The paper focuses on the currency board system, describing its underpinning principles and the constraints it imposes upon the economic policy. Those involve, primarily, a very prudent fiscal policy, a degree of wage and price flexibility, and a stable banking system. The author points to the regime's long history: currency board was common particularly between 1850 and 1950. It was rediscovered in the 1990s as helpful in restoring economic stability. This was particularly important to the countries whose own monetary policy had failed (Argentina in the 80s, where under rampant hyperinflation stabilisation programmes collapsed one by one; Bulgaria after the economic crisis and the hyperinflation of 1996-97).
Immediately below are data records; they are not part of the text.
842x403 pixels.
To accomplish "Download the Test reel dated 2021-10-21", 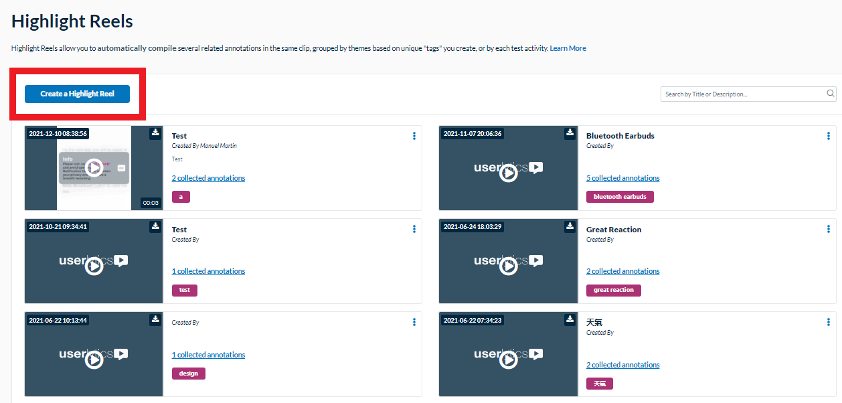I will [155, 227].
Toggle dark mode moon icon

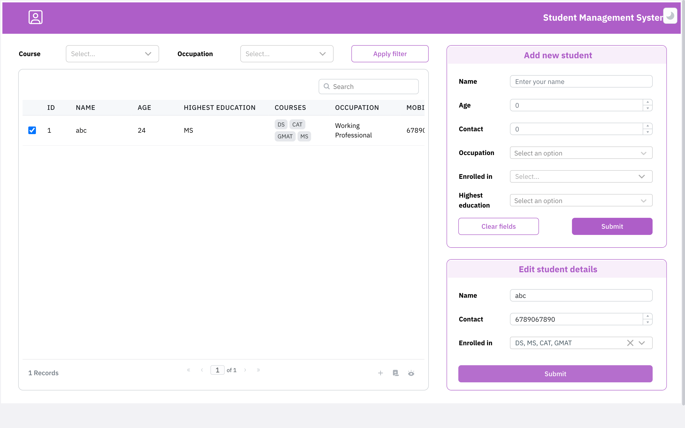(670, 16)
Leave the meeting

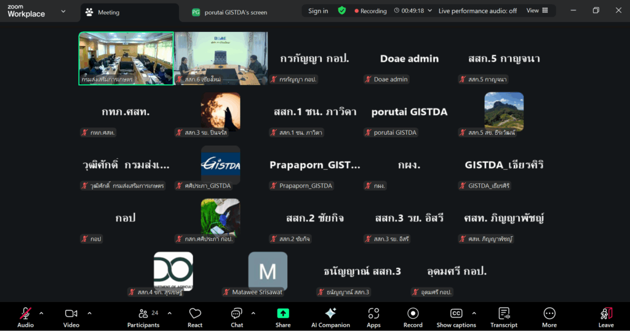[606, 317]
Another group of countries interested in currency board are those with no history of independent monetary policy at all. Here belong the post-Soviet and post-Yugoslav republics such as Estonia, Lithuania, Bosnia, Herzegovina.
Empirical data indicate that countries with the currency board system in place achieve low and stable levels of inflation. Besides, the macroeconomic parameters both preconditioning the system and resulting from it - such as low inflation, stable exchange rate and low interest rate - are undoubtedly conducive to entrepreneurship and investment, thus becoming the cornerstone of fast economic growth.